Angeles hard-rock group Lock-Up, opened for popular art-rockers Jane's

Addiction in 1989. "It was a New Year's Eve show and [Jane's leader]

Perry [Farrell] asked us to impersonate Jane's Addiction," Morello said.

With the lights low, Morello said, he took to the stage wearing a dreadlock

wig, mimicking the hair of Jane's guitarist Dave Navarro, and the band

played a note-perfect cover of Jane's Addiction's "Pigs in Zen"

(RealAudio

excerpt).

"I've never felt anything like the rush and the electricity," Morello

said of the gag. "It really was like grabbing a live wire standing on that

stage from the incredible intensity. We did our joke, they came on and

finished off the set and I walked offstage thinking, 'Man, that is

unbelievable.'

"In Rage Against the Machine we get that onstage every night, and sometimes it's times two, times three of what it was like that night" (RealAudio excerpt of interview).

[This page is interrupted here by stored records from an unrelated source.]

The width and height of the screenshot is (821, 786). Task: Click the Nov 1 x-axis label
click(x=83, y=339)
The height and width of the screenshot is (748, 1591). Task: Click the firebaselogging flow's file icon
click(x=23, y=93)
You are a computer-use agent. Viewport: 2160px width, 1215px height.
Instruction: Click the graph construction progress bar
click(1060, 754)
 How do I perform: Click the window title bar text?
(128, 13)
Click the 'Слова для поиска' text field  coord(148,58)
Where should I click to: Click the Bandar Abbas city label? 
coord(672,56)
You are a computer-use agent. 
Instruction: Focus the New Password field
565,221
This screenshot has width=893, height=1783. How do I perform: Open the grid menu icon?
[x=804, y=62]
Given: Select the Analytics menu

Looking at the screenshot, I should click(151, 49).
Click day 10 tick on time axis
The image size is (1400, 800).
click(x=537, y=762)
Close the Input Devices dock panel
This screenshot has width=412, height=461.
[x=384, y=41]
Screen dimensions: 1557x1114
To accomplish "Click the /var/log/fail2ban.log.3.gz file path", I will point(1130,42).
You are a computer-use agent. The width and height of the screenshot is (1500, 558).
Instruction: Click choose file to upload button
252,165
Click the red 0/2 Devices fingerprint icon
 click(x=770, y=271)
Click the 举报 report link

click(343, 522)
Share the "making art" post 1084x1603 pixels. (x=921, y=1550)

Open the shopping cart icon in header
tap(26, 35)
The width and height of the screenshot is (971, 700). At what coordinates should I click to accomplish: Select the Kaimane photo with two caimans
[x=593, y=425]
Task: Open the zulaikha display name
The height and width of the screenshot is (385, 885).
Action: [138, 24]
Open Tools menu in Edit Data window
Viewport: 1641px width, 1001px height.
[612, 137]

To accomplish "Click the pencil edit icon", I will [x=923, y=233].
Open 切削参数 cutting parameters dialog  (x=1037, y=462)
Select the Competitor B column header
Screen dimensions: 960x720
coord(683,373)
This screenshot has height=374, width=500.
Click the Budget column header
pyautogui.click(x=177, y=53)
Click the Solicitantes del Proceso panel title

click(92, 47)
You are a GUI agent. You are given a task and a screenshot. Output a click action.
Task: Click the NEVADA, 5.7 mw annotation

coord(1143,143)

Earlier this week, the nation's largest police organization threatened to boycott NBC and its sponsors if the network airs a performance by Rage on Thursday's episode of "Late Night With Conan O'Brien."

The Fraternal Order of Police's threat was inspired by the political rockers' ardent support of convicted cop-killer Mumia Abu-Jamal, whose name is mentioned in "Guerrilla Radio." An Epic Records spokesperson for Rage Against the Machine offered no comment on the FOP's actions.

Abu-Jamal, a former journalist, has been on Pennsylvania's death row since he was convicted of the Dec. 9, 1981, murder of a Philadelphia police officer. Abu-Jamal has proclaimed his innocence, and his supporters claim he was set up because of his work as a political commentator and his involvement with the Black Panther Party, a black-activist organization.

Rappers Gang Starr will open the Rage Against the Machine tour, which begins Nov. 19 at the Oakland (Calif.) Coliseum.